While little may be offered to extenuate the degeneracy of a building which resembles a cross between a screened porch on steroids and an International House of Pancakes, I nevertheless am eager to learn where the architect has placed the drive-through window.
A looming, book-shaped building to house the offices of Widener? Please. How trite. In the past 50 years of lackluster "architect collecting," one would have hoped that Harvard had learned a lesson or two about scale, materiality and context in architecture and urban planning. After all, how many Science Centers, William James Halls, Holyoke Centers, Peabody Terraces, Leverett Towers, and Mather Houses does it take to drive these points home? At the end of the day, it just doesn't matter how many prizes an architect has won; when it comes to "architect collecting," it's the ordinary folks who have to live with the appalling results.
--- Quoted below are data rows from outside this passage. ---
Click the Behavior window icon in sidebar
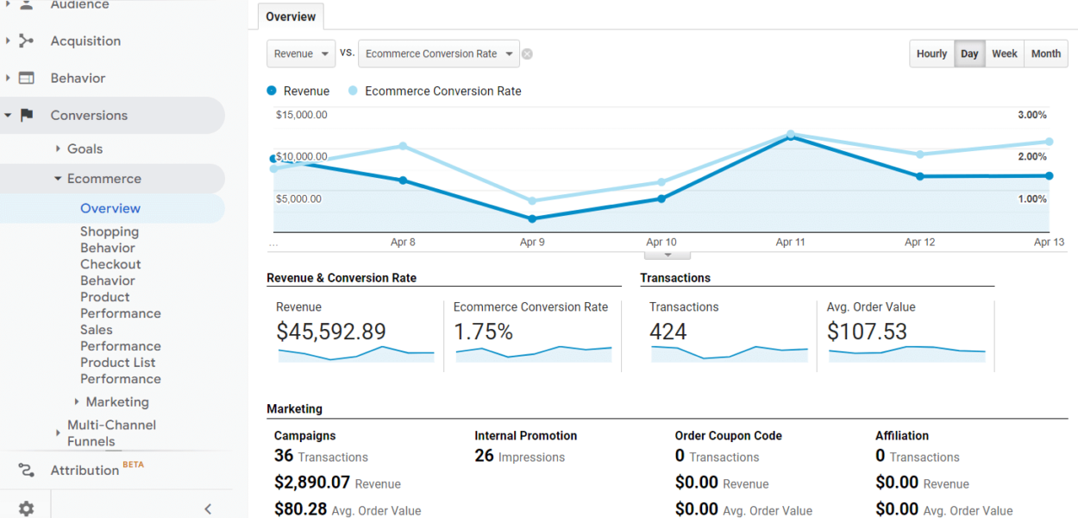The width and height of the screenshot is (1078, 518). coord(26,78)
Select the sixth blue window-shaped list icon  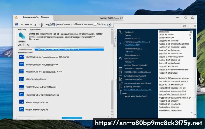21,94
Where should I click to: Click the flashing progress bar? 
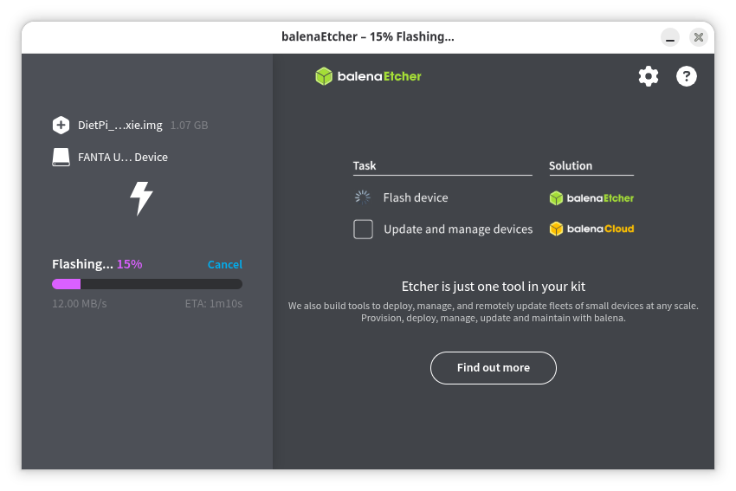click(x=147, y=284)
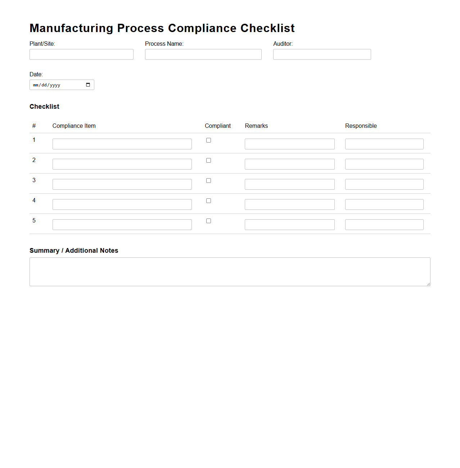Enable Compliant status on item 3
This screenshot has height=468, width=460.
click(x=208, y=180)
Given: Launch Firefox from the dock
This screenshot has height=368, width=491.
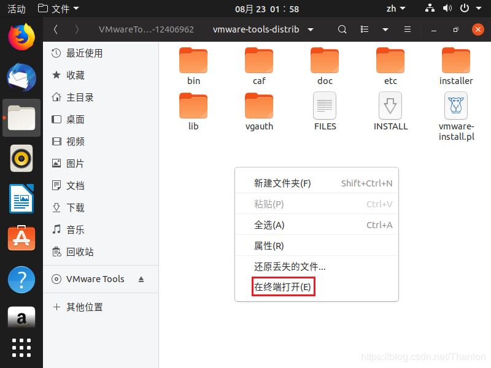Looking at the screenshot, I should coord(21,36).
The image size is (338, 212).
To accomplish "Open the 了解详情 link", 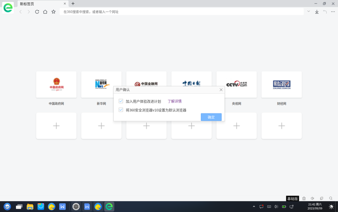I will (175, 102).
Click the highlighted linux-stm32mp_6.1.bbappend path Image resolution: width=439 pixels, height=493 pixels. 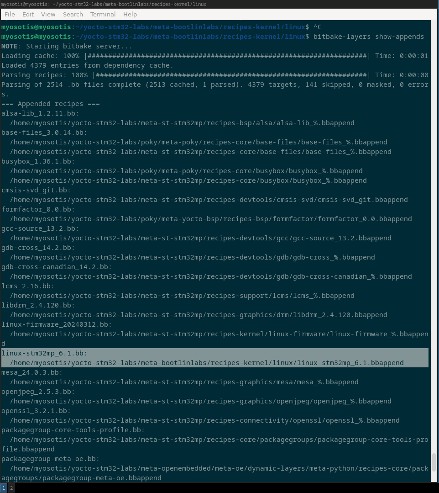207,363
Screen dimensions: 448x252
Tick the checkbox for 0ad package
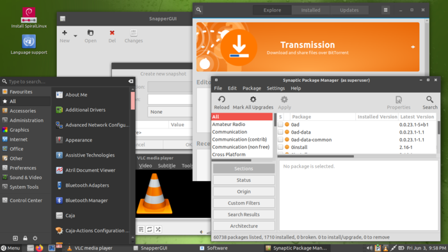point(280,125)
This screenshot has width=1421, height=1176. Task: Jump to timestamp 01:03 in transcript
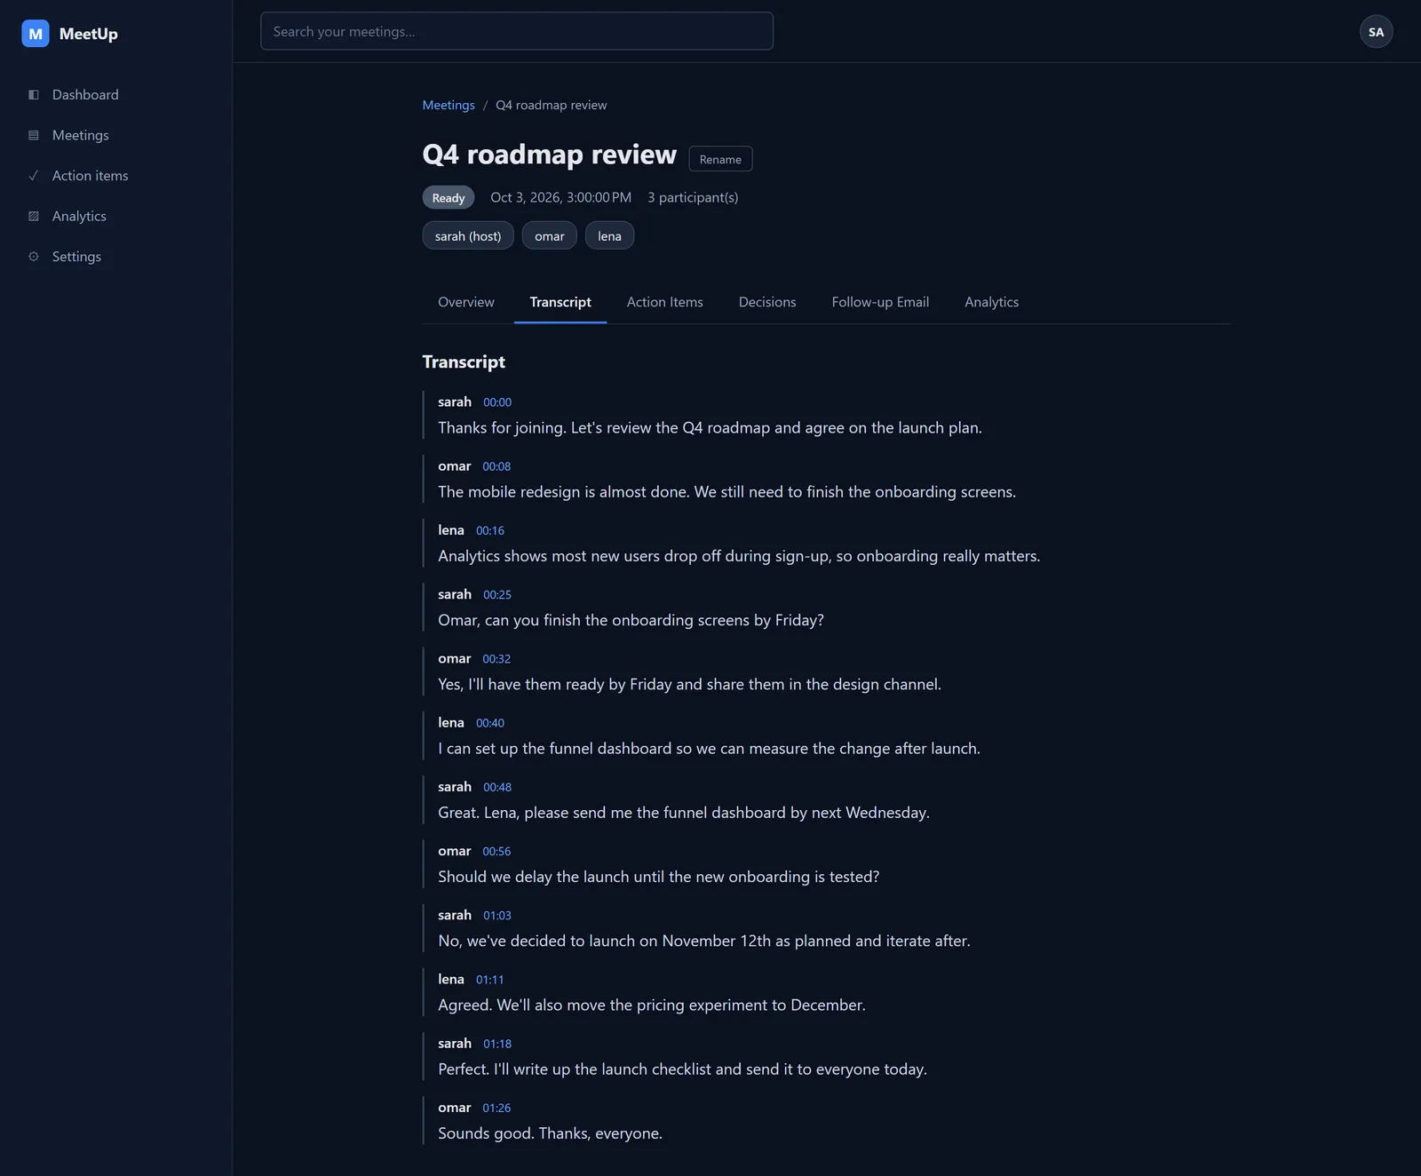coord(497,916)
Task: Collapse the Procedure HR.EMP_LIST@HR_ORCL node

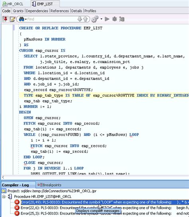Action: (x=4, y=197)
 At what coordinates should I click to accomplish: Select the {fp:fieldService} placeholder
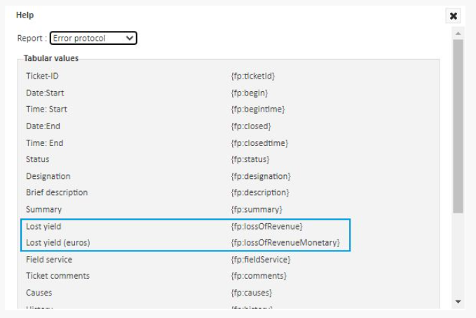(261, 260)
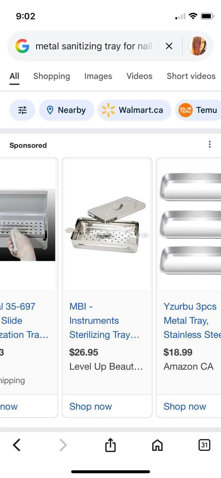Go to the home icon
The height and width of the screenshot is (478, 221).
157,445
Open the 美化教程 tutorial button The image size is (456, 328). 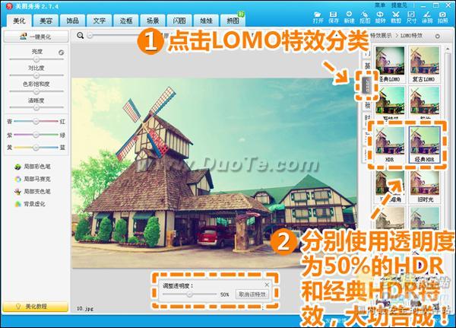(x=34, y=306)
Like the self-important boob in section who loves to hear himself talk (and has nothing relevant to contribute), Harvard whines on, arrayed in the trendy threads of yet another architectural monstrosity which only a claque of evangelizing architects--or Harvard bureaucrats--could love.
Christopher D.H. Row
Oct. 19, 2000
The writer is a resident scholar in architectural history in Kirkland House.
Who's In the Know?
We are told that the presidential search committee is operating in strict secrecy (News, "400 Make List For Next Univ. President," Oct. 16). Yet The Crimson in the same article refers to Provost Harvey V. Fineberg '67 as a "top contender" for Harvard's presidency, as it has in numerous articles on the search ever since it began last spring. In June, for instance, The Crimson claimed that Fineberg and Harvard Business School dean Kim B. Clark '74 "are currently considered the top contenders to succeed their outgoing boss" (News, "Filling Rudenstine's Shoes," June 8), without saying just who is doing the considering.
What university pundits have anointed this pair the front-runners? I am not suggesting that their whole candidacies are no more than your newspaper's idle speculation; but The Crimson ought to explain to its readership its reasons behind what might otherwise be considered a blas assertion--one that, while perhaps obvious to editors and reporters, is by no means so to the rest of us.